|
|
|
Does it matter if the Book of Mormon is a 19th-century creation rather
than a translation of an ancient document? Is Christian faith meaningless
if Jesus did not literally rise from the tomb? Do we have to regard Adam
and Eve as real, historical figures? Do scriptural teachings about the
Second Coming or the afterlife describe the future as it actually will
be?
Many Latter-day Saints insist that the answer to these questions must
be yes. Conservatives who maintain that Mormonism is the only religion
authorized to provide access to the blessings of exaltation must, by extension,
insist on the literal reality of the Fall and the Atonement, the Restoration,
and the future resurrection and judgment. In this view, if LDS claims
are not historically true, then the religion is an illusion or a fraud.
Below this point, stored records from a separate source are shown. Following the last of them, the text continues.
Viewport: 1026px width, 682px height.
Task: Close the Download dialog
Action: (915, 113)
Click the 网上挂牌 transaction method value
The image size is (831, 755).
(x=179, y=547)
This "either/or" perspective is held not only by conservative
Mormons but also by many disillusioned Mormons.
This website testifies that the Spirit can touch lives through Mormon
teachings (as well as through teachings of other faiths) even if those
teachings are not historically true. As it happens, there are liberal
Mormons who believe in the historicity of many LDS claims. Still, the
premise of this website is that the question, "Is Mormonism historically
true?" is unimportant for the purposes of spirituality. For those
purposes, the essential question is: "Does the Spirit speak to me,
and move me to holier living, through Mormonism?" If the answer is
yes, then Mormonism is a spiritual tradition worth committing to. A person
who has committed to Mormon spirituality on those grounds can decide later
what to believe about historicity.
Leonard J. Arrington:
To say that something is a myth is not to say that it was deliberately
fabricated, but to identify it as an account that may or may not
have a determinable basis of fact or natural explanation. Examples
are the Christian story of the Resurrection, the immaculate conception,
and the creation of the world in Genesis. These are ways of explaining
events or truths having religious significance that may be either
symbolical or historical.
To say this another way, one can find philosophical and religious
truths in a Shakespearean tragedy even though the characters and
events are wholly fictional. Examples of novels disclosing religious
truths that I had read during the formative stages of my religious
beliefs include: Pearl Buck, The Good Earth; Knut Hamsun,
Growth of the Soil; William Henry Hudson, Green Mansions;
Fyodor Dostoyevsky, The Brothers Karamazov and Crime
and Punishment; and Leo Tolstoy, Anna Karenina and
War and Peace. And, for that matter, the philosophical
drama in the Old Testament, the Book of Job.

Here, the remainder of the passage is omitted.